Montel McKenzie

Personal information
- Full name: Montel Brian McKenzie
- Date of birth: 31 December 1997 (age 28)
- Place of birth: Waltham Forest, London, England
- Position: Right-back

Team information
- Current team: AFC Whyteleafe

Senior career*
- Years: Team / Apps / (Gls)
- 2022–2023: Woodford Town
- 2023–2024: Hemel Hempstead Town / 51 / (1)
- 2024–2025: Billericay Town / 28 / (1)
- 2025–2026: Folkestone Invicta / 29 / (2)
- 2026–: AFC Whyteleafe / 2 / (0)

= Montel McKenzie =

English television personality and footballer (born 1997)

Montel Brian McKenzie (born 31 December 1997) is an English television personality and semi-professional footballer. He currently plays as a right-back for club AFC Whyteleafe.

He is known for appearing as a contestant on the tenth series of the ITV2 dating show Love Island in 2023, as well as the second series of Love Island: All Stars in 2025.

==Early life==
Montel Brian McKenzie was born on 31 December 1997 in Waltham Forest, London. McKenzie previously worked as an account manager.

==Football career==
McKenzie has played as right-back for Woodford Town and Hemel Hempstead Town respectively

In August 2024, McKenzie joined Isthmian League Premier Division side Billericay Town. In June 2025, McKenzie joined fellow Isthmian League Premier Division side Folkestone Invicta.

On 14 March 2026, It was announced that McKenzie would be the captain of YouTuber KSI's Baller League team, Prime FC.

In June 2026, he returned to the Isthmian League Premier Division following Folkestone's promotion the previous season, joining newly promoted AFC Whyteleafe.

BRIEF 1:
In the Montel McKenzie profile, what job did McKenzie hold before his football and television work?
BRIEF 2:
Name every club in the senior career table of the Montel McKenzie profile.

DATASET CONTENT:

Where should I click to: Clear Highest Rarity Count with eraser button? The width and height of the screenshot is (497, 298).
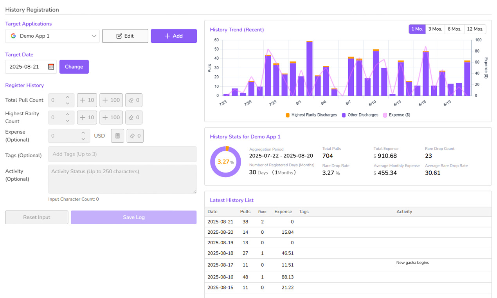click(134, 117)

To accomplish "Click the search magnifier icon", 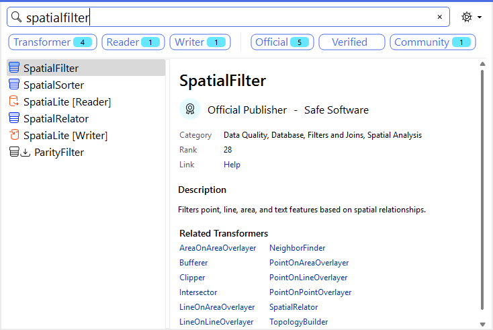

PROBLEM SOLUTION 1:
Account manager.

PROBLEM SOLUTION 2:
Woodford Town, Hemel Hempstead Town, Billericay Town, Folkestone Invicta, AFC Whyteleafe